Yau Yat Tsuen or Yau Yat Chuen (又一村 (jau6 jat1 cyun1)) is one of the very few low density upscale neighbourhoods in the central urban area of Kowloon, Hong Kong. It is located in North Kowloon, at the foot of Beacon Hill. An electoral constituency of Sham Shui Po District is also named after the neighbourhood.

==Naming==
The area's name comes from a poem by Southern Song era poet Lu You, titled Touring Shanxi Village. The name comes from the fourth verse in the poem (柳暗花明又一村 (Láuh am fā mìhng yauh yāt chyūn)), which translates to Then out of the shade of the willows, came bright flowers and another village. Hence, the area's name literally translates to "another village".

==Facilities==
As a primarily residential area, there are relatively few services inside Yau Yat Tsuen. There is a small supermarket, a few property agents, a post office and a few other local stores. However a large shopping centre, Festival Walk, is on the edge of the village.
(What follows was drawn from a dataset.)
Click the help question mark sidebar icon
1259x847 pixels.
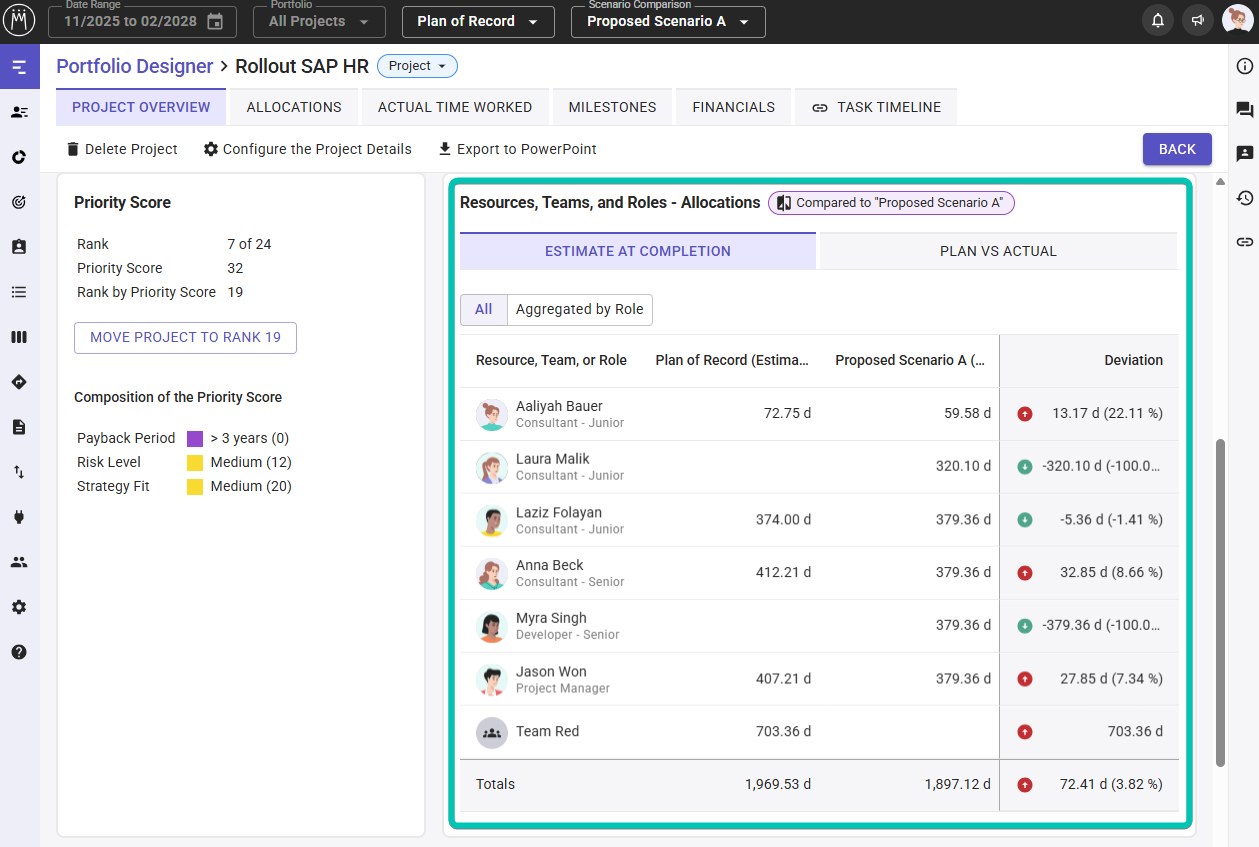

It consists of 200 stores including a cinema and an ice-skating rink. The whole area of Yau Yat Tsuen is also within walking distance from the Kwun Tong line (Shek Kip Mei and Kowloon Tong) and East Rail line (Kowloon Tong) of MTR, the only mass transit railway operator of Hong Kong.

==History==
After the Second World War, affluent families built large detached houses in the area of Yau Yat Tsuen. Since then, it has been expanded and covers a much larger area. Along with the neighbouring Kowloon Tong and Beacon Hill, the area has some of the most exclusive and expensive residential properties in Kowloon.

==Development==
===1970s===
In the 1970s, some of the large houses were subdivided into approximately ten flats in each block. However, with high property prices in Hong Kong, these 3 or 4 bedroom flats, which tend to cost more than 7 million Hong Kong dollars, are still prohibitively expensive for a large section of the Hong Kong population.

===1980s===
In the 1980s, the large development scheme of Village Garden was constructed and more 1,000 to 2400 sqft flats and houses were built.

===1990s===
In the early 1990s Yau Yat Tsuen continued to expand with the development of Parc Oasis, where more than twenty 10-storey blocks were developed. In 1992 the nearby Polytechnic gained University status and became the City University of Hong Kong.

==Education==
- Chan Shu Kui Memorial School

Yau Yat Tsuen is in Primary One Admission (POA) School Net 40. Within the school net are multiple aided schools (operated independently but funded with government money) and two government schools: Fuk Wing Street Government Primary School and Li Cheng Uk Government Primary School.